Transcribe each of the entries exactly.

━━ DATA UNDER STUDY ━━

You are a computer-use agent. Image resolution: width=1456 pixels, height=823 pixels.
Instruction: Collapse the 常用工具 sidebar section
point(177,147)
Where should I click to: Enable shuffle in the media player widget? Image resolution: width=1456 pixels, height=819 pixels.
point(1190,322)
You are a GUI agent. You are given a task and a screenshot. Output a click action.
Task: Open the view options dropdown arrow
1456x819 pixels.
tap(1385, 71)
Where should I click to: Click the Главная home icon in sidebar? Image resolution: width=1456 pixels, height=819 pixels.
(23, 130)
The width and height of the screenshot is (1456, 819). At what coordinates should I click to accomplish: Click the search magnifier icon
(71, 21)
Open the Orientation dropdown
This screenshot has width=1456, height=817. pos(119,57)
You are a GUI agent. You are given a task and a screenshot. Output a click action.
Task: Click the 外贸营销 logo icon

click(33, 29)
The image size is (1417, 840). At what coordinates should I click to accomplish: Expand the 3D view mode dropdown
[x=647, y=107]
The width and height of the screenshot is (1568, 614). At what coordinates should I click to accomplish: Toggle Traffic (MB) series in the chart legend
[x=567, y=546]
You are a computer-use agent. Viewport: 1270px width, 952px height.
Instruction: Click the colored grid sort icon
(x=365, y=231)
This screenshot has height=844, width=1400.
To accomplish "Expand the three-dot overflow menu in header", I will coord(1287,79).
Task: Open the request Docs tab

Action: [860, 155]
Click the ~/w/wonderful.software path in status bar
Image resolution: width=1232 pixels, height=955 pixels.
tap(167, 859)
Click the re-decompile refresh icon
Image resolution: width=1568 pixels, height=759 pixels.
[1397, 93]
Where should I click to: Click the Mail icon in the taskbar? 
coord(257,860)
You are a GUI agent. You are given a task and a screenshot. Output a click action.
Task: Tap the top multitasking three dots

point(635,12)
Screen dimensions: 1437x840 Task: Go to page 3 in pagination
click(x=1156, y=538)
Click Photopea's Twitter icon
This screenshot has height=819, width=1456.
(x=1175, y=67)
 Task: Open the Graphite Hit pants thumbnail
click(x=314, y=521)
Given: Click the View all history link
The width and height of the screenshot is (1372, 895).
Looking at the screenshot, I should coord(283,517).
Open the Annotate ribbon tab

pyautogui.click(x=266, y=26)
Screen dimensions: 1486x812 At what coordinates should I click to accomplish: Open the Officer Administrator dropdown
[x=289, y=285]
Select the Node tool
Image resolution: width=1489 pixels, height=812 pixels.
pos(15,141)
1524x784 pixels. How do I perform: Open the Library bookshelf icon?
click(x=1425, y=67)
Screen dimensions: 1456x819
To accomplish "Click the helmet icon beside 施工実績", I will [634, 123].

━━━

- _SOLUTION TO THIS TASK_:
You are a computer-use agent. Image resolution: width=1456 pixels, height=823 pixels.
Instruction: Collapse the 常用工具 sidebar section
point(177,147)
Where should I click to: Enable shuffle in the media player widget? Image resolution: width=1456 pixels, height=819 pixels.
point(1190,322)
You are a GUI agent. You are given a task and a screenshot. Output a click action.
Task: Open the view options dropdown arrow
1456x819 pixels.
tap(1385, 71)
Where should I click to: Click the Главная home icon in sidebar? Image resolution: width=1456 pixels, height=819 pixels.
(23, 130)
The width and height of the screenshot is (1456, 819). At what coordinates should I click to accomplish: Click the search magnifier icon
(71, 21)
Open the Orientation dropdown
This screenshot has width=1456, height=817. pos(119,57)
You are a GUI agent. You are given a task and a screenshot. Output a click action.
Task: Click the 外贸营销 logo icon

click(33, 29)
The image size is (1417, 840). At what coordinates should I click to accomplish: Expand the 3D view mode dropdown
[x=647, y=107]
The width and height of the screenshot is (1568, 614). At what coordinates should I click to accomplish: Toggle Traffic (MB) series in the chart legend
[x=567, y=546]
You are a computer-use agent. Viewport: 1270px width, 952px height.
Instruction: Click the colored grid sort icon
(x=365, y=231)
This screenshot has height=844, width=1400.
To accomplish "Expand the three-dot overflow menu in header", I will coord(1287,79).
Task: Open the request Docs tab

Action: [860, 155]
Click the ~/w/wonderful.software path in status bar
Image resolution: width=1232 pixels, height=955 pixels.
tap(167, 859)
Click the re-decompile refresh icon
Image resolution: width=1568 pixels, height=759 pixels.
[1397, 93]
Where should I click to: Click the Mail icon in the taskbar? 
coord(257,860)
You are a GUI agent. You are given a task and a screenshot. Output a click action.
Task: Tap the top multitasking three dots

point(635,12)
Screen dimensions: 1437x840 Task: Go to page 3 in pagination
click(x=1156, y=538)
Click Photopea's Twitter icon
This screenshot has height=819, width=1456.
(x=1175, y=67)
 Task: Open the Graphite Hit pants thumbnail
click(x=314, y=521)
Given: Click the View all history link
The width and height of the screenshot is (1372, 895).
Looking at the screenshot, I should coord(283,517).
Open the Annotate ribbon tab

pyautogui.click(x=266, y=26)
Screen dimensions: 1486x812 At what coordinates should I click to accomplish: Open the Officer Administrator dropdown
[x=289, y=285]
Select the Node tool
Image resolution: width=1489 pixels, height=812 pixels.
pos(15,141)
1524x784 pixels. How do I perform: Open the Library bookshelf icon?
click(x=1425, y=67)
Screen dimensions: 1456x819
To accomplish "Click the helmet icon beside 施工実績", I will [634, 123].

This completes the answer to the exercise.